L’hôtel où je descends est la demeure habituelle du vieux général Scott, le vainqueur du Mexique, une des seules ruines américaines auxquelles s’attache une vénération durable. A quelques pas s’élève la fameuse école militaire de West-Point. Enchanté de ce beau site, je ne songe ni à voir le vieux général, ni à visiter le collège, ni même à monter à Fort-Putnam, d’où se découvre un beau panorama de toute la contrée. Le bateau passe, et je m’en retourne à New-York, trouvant ma journée bien remplie.


4 octobre.

Il y a eu des troubles graves, une sorte d’émeute à Chicago.
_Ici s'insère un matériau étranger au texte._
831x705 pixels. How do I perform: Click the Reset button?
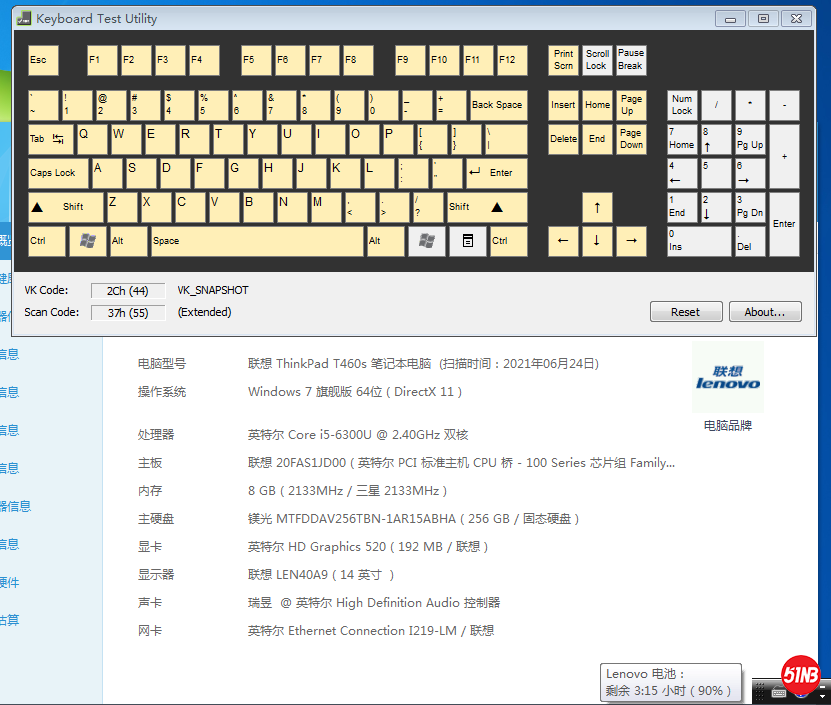(x=685, y=312)
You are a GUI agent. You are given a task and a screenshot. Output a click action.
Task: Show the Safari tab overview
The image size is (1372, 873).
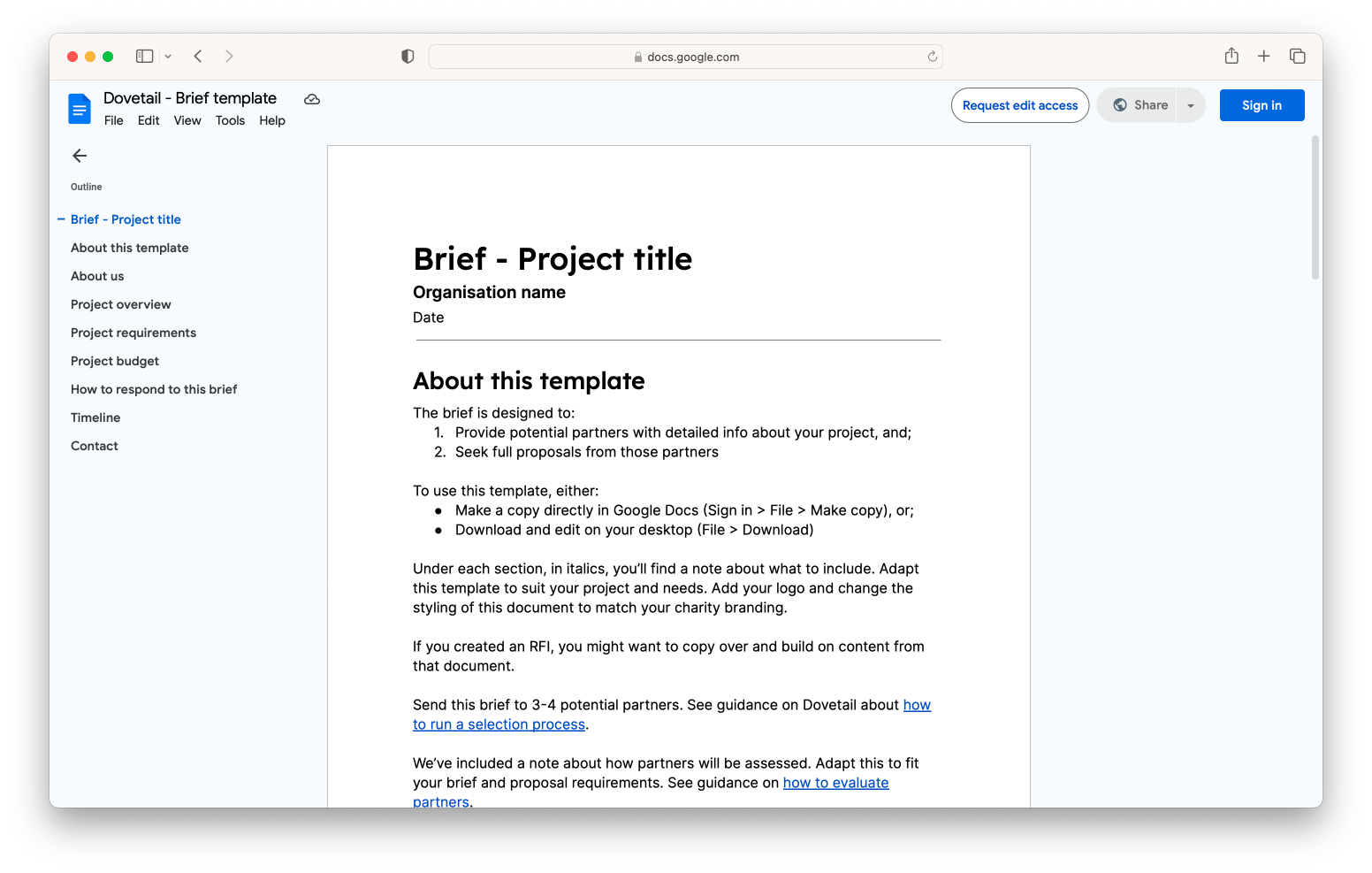tap(1297, 56)
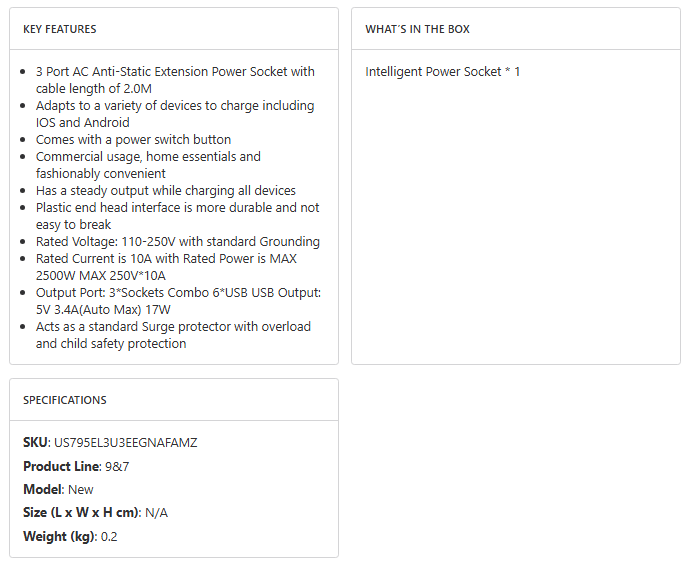
Task: Click the Intelligent Power Socket * 1 item
Action: pyautogui.click(x=443, y=72)
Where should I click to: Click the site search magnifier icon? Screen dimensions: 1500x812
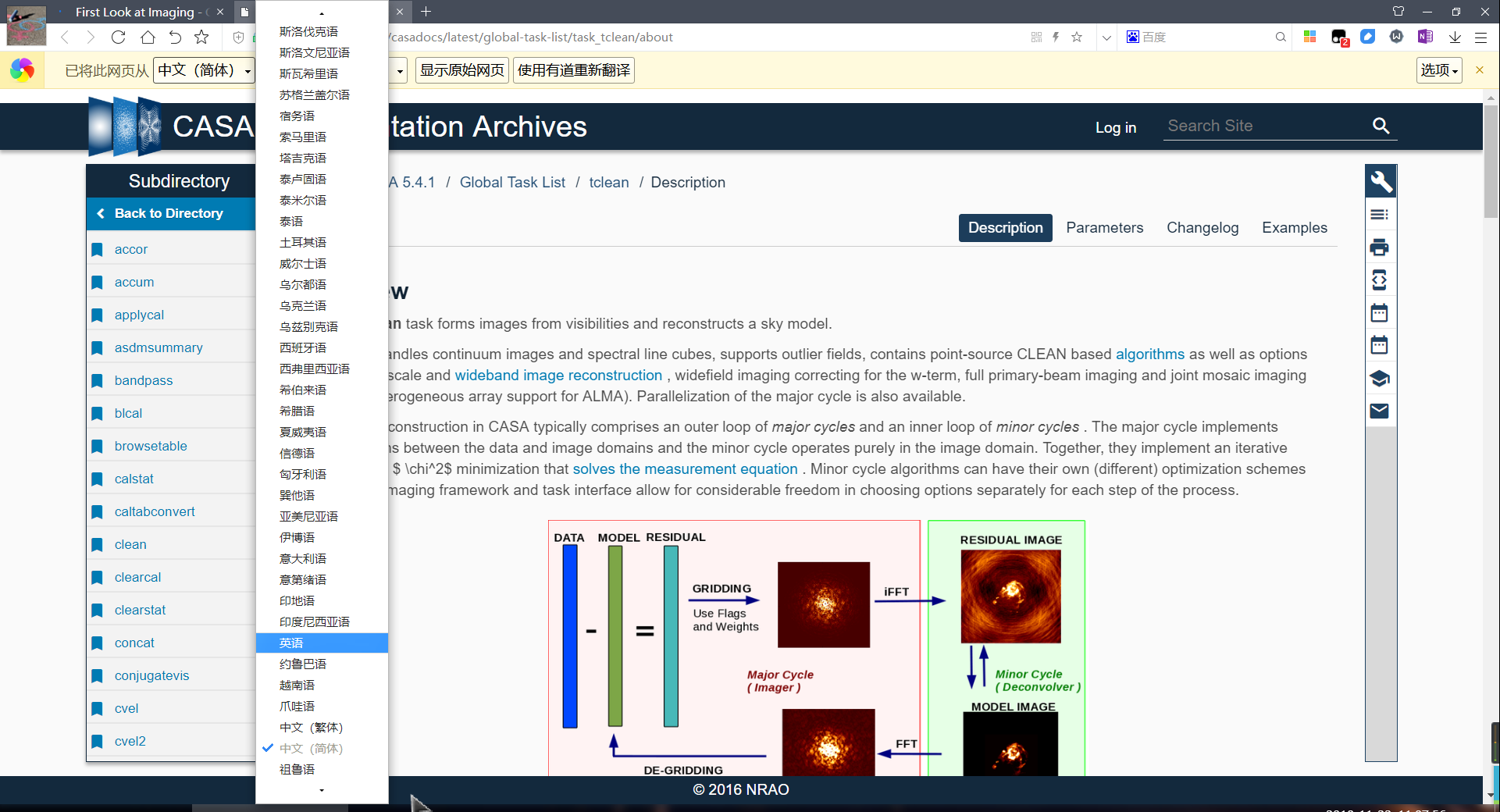click(1381, 126)
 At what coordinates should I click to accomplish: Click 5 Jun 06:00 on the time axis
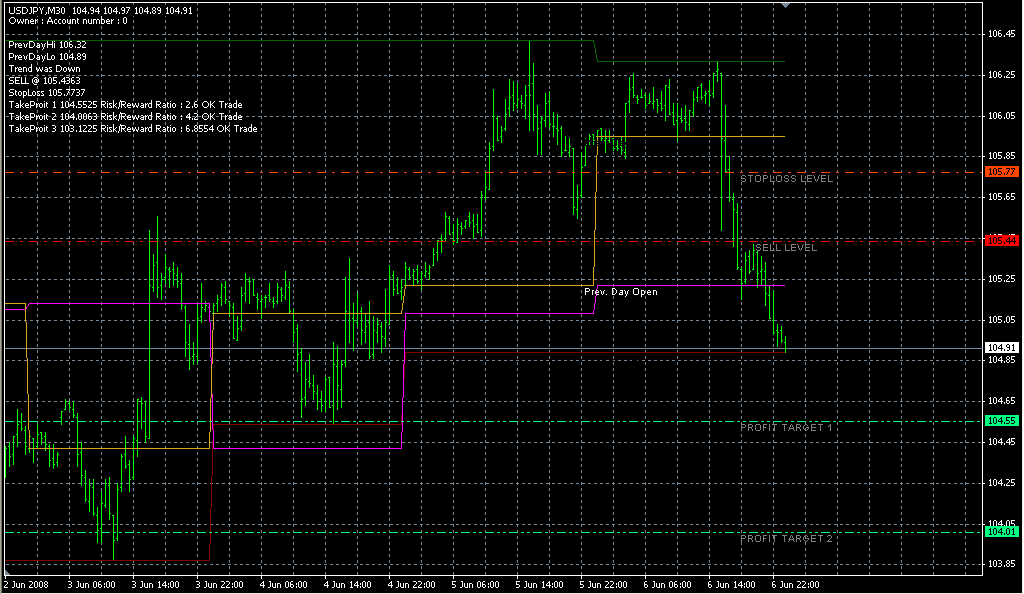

Depuis quelque temps, les événemens militaires ont terriblement agité le marché et fait danser le cours de l’or. Enfin la dernière baisse a fait tomber à Chicago deux banques importantes, où diverses associations avaient fait des dépôts qui se trouvent engloutis dans la faillite. L’un de ces dépôts était le fruit d’une souscription volontaire, et devait servir a racheter les citoyens pauvres du draft ou de la conscription. Or le draft avait lieu le jour même, et le peuple en fureur courut aux bureaux des banques pour en tuer les directeurs ; il a fallu le secours des troupes pour les empêcher d’être pendus. Le bien lui-même a son mauvais côté, et le peuple, qui reprochait au gouvernement l’insuccès de la guerre, va maintenant lui reprocher encore la crise inévitable qu’amènent les récentes victoires.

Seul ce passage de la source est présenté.